▶ Instruction:
Please turn the entries from the line that contains "Click orange sideways" through the line that contains "864x902 pixels. [90, 584]" into a numbered list, leaving out blank lines. Start at "Click orange sideways" and stop after "864x902 pixels. [90, 584]".

▶ The input:
* * * * * * * * *

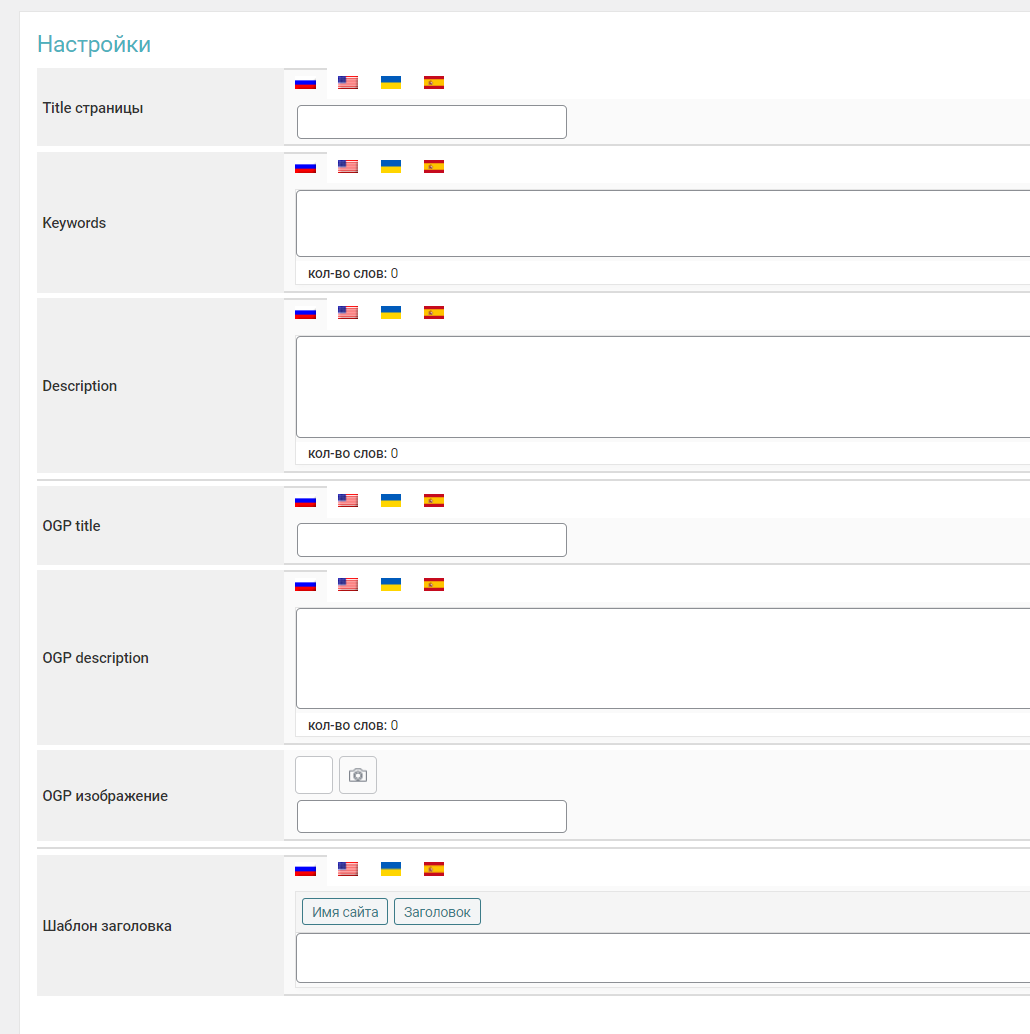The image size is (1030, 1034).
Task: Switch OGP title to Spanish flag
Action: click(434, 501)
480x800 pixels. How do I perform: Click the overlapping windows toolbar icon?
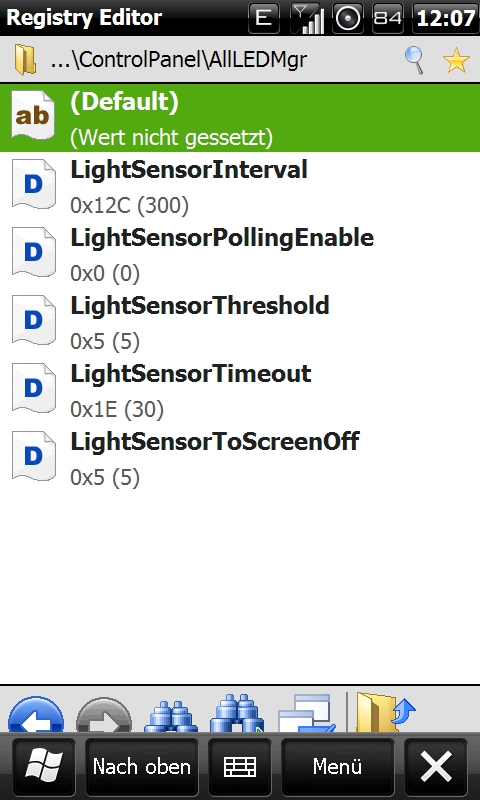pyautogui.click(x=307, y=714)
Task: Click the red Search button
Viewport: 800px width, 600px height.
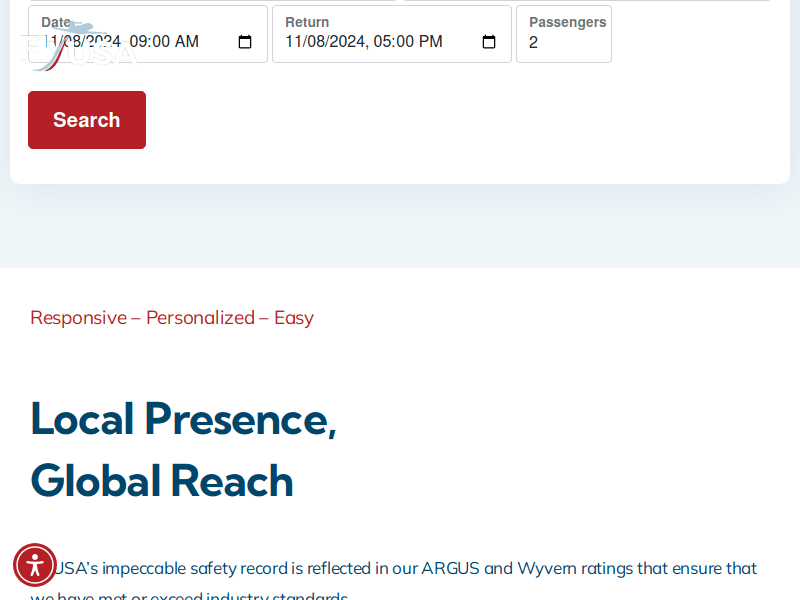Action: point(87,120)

* * * * * * * * *

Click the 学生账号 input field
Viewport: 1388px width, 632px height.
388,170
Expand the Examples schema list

* * * * * * * * *

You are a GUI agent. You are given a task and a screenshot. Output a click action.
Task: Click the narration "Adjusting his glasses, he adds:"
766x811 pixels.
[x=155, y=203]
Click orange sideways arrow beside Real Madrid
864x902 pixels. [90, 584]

* * * * * * * * *

▶ Final answer:
1. Click orange sideways arrow beside Real Madrid
2. 864x902 pixels. [90, 584]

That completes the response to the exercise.